This one’s about lessons from journalism.
See, good books and the occasional writing teacher taught me about joy: the spark of writing, the feel of it, how to spot the muse and entice it to stick around. This important in the beginning. You have to learn the love.
But then you have to learn the work.
This is something I never quite got around to in English class. When you’re decent at writing (or rather, grammar and spelling) most essays take 15 minutes. That’s not work, it’s a minor inconvenience.
However, I was lucky enough to attend high school at a time when the school newspaper still existed. Many programs of the like have since faded or been replaced with a more ‘modern’ counterpart. (My own high school has gone the route of the ‘online magazine’). The paper part is important because it allowed me to see my work physically out in the world. I could hold it in my hands and see other students reading it.

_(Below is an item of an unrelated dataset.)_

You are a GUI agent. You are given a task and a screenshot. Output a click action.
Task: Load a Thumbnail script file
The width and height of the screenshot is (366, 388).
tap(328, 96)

I was also lucky enough to have a teacher who was not merely good at his job but brilliant at it (a fact he would humbly try to dispute if you said it to him outright). His name was Gene. I asked him once if I could dedicate a book to him should I ever manage to get one published. He said yes and I truly, deeply hope I get the chance to do so.
The newspaper came out every two weeks on a Friday. It needed to be done every two weeks by Thursday so it could be printed. This deadline was non-negotiable. It did not matter if your cat died or your car broke down or you were caught smoking in the bathroom and ended up in detention, the paper published. Two weeks later, it published again. And again. It never stopped.
This was a major problem when I first started because at that point I only wrote when I felt ✨ inspired ✨ (meaning I rarely wrote at all). Suddenly I was expected to churn out a 500 word feature on the courtyard’s new bear statue in less than a week without feeling the spark? Insanity.
Yet the deadline still loomed. My options were:
1) Get to work, hating every word OR
2) Bail and leave a gaping hole on page 6, drawing the wrath of the page editor and that tiny, disapproving frown so rarely seen from Gene.
So I wrote. Trash, largely. But damn if I didn’t finish what I started.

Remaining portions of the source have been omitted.